This post is also available in: heעברית (Hebrew)

The Internet of Things (IoT) revolution – connected devices at home, industry and military – has been accompanied by evolving security challenges. The vast majority of commercial IoT devices contain embedded Linux, Android, or other Open Source Software, a strategy that enables device developers to bring products to market faster. But these same pressures for faster time-to-market can mean that IoT security is not adequately addressed in design or in planning for product maintenance after release.

At the same time, device developers face the daunting task of sifting through thousands of Common Vulnerabilities and Exposures (CVE) notifications every year, to determine which ones apply to their devices in production and require patching to mitigate.

Now, Timesys Corporation offers a new solution that enables device developers to design more secure products using embedded Linux and Open Source Software to ensure stronger security throughout the product life cycle.

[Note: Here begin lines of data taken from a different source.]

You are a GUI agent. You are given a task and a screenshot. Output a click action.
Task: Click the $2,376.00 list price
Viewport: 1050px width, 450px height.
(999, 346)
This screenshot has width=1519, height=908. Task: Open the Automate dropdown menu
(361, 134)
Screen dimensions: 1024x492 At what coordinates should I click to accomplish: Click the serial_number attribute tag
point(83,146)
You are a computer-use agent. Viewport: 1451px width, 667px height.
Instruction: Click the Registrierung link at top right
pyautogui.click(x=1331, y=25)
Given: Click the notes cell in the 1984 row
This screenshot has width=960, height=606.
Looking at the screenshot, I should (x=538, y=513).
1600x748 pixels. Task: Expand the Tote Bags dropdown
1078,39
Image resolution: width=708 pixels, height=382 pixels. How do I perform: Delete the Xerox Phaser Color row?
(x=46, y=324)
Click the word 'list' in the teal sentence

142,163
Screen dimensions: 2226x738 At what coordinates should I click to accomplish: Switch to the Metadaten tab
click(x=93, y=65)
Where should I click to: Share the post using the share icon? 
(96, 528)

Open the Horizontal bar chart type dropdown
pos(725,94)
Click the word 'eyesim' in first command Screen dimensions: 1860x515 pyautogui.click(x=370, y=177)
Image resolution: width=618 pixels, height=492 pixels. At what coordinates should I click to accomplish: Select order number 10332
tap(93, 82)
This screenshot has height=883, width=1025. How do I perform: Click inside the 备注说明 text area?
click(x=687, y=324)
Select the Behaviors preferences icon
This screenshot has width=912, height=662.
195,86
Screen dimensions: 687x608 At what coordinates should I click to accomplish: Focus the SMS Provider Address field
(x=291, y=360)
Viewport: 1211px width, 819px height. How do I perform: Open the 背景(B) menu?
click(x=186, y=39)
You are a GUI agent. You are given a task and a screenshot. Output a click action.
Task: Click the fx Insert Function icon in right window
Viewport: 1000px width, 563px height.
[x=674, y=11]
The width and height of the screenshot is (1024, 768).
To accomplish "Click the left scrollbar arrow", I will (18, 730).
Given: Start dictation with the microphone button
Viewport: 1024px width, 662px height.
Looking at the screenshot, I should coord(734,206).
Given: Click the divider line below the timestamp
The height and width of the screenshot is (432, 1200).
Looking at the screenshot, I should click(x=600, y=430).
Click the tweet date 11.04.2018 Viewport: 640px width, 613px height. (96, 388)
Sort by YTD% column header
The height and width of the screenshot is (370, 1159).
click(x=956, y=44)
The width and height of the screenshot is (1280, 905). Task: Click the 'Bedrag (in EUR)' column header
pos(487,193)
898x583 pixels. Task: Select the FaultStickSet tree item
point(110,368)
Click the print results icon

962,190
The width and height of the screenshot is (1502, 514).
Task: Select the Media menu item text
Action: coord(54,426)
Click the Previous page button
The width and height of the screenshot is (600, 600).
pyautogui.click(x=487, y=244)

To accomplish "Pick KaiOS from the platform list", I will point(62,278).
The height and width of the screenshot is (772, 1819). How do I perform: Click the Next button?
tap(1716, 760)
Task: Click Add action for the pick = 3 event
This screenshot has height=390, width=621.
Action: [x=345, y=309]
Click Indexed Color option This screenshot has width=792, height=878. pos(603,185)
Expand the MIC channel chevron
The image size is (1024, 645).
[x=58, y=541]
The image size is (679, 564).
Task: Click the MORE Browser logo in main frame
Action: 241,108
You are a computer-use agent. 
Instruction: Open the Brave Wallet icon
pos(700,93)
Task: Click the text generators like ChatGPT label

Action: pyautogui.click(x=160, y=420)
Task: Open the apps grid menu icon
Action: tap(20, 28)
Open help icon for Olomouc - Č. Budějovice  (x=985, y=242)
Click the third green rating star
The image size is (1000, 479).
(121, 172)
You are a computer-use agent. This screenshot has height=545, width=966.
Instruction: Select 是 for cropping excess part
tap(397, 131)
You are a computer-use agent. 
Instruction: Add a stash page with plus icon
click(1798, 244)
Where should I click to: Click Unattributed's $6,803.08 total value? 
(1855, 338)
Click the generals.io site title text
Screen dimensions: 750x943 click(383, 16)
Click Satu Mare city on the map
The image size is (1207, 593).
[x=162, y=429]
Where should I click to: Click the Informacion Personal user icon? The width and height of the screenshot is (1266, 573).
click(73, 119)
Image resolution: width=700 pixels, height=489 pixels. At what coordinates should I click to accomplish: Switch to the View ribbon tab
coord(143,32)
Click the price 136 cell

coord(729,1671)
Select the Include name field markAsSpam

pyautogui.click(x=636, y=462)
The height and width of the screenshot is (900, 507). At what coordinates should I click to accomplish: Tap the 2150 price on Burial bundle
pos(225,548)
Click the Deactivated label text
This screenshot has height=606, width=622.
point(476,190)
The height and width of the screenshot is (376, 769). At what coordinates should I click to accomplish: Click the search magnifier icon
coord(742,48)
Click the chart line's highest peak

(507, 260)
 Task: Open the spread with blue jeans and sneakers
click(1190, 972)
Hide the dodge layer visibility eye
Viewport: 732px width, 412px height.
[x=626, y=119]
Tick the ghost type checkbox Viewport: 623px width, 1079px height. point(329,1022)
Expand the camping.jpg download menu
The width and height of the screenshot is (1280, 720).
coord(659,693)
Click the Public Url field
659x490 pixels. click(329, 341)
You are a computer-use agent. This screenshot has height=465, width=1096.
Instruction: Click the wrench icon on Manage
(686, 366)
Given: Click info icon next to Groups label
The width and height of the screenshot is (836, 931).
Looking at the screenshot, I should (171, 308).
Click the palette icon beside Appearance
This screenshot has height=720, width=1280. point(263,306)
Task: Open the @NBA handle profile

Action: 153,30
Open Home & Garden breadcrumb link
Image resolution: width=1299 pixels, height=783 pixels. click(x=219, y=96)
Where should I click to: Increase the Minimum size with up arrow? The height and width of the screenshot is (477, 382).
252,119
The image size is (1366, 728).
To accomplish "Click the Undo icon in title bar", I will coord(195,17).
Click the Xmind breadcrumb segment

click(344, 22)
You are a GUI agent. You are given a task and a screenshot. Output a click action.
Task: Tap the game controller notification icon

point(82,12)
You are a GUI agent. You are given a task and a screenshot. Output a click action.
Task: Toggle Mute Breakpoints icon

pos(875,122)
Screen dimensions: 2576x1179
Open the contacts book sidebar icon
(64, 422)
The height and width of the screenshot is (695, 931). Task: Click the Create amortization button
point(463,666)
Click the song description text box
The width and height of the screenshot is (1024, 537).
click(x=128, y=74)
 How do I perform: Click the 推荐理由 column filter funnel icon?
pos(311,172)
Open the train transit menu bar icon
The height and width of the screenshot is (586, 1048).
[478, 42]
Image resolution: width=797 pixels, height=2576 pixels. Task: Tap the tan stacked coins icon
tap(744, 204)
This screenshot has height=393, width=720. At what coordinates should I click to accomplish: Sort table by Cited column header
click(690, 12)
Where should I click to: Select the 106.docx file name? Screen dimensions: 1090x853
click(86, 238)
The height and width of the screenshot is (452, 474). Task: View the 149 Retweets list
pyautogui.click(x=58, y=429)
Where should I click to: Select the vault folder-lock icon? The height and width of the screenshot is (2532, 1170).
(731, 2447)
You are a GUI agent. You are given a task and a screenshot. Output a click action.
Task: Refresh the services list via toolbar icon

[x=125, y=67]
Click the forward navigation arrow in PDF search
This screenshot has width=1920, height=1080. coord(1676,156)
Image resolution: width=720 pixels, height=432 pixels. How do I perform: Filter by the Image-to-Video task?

The Threat Resistance Security Technology (TRST) Product Protection solutions for IoT security enable developers of IoT, IIoT, ICS, and other smart devices to reduce the attack surface of their products, harden devices, and maintain security at IoT scale.

The new TRST offering enables device developers to bring products to market faster without compromising security and to maintain stronger security in production deployment, the company website says.

“Security is at the forefront of today’s IoT issues as the discovery of new vulnerabilities and the rate of attacks continue to escalate,” said Roy Murdock of analysis firm VDC Research. “Improving security is becoming especially critical for IoT and IIoT devices because of the rapid expansion of deployments combined with the rise in botnet, bricking and other attacks against these smart devices.

The solution incorporates products and services that enable device developers to “Secure by Design” and “Stay Secure” — maintain the target security posture over time with vulnerability monitoring and patching services.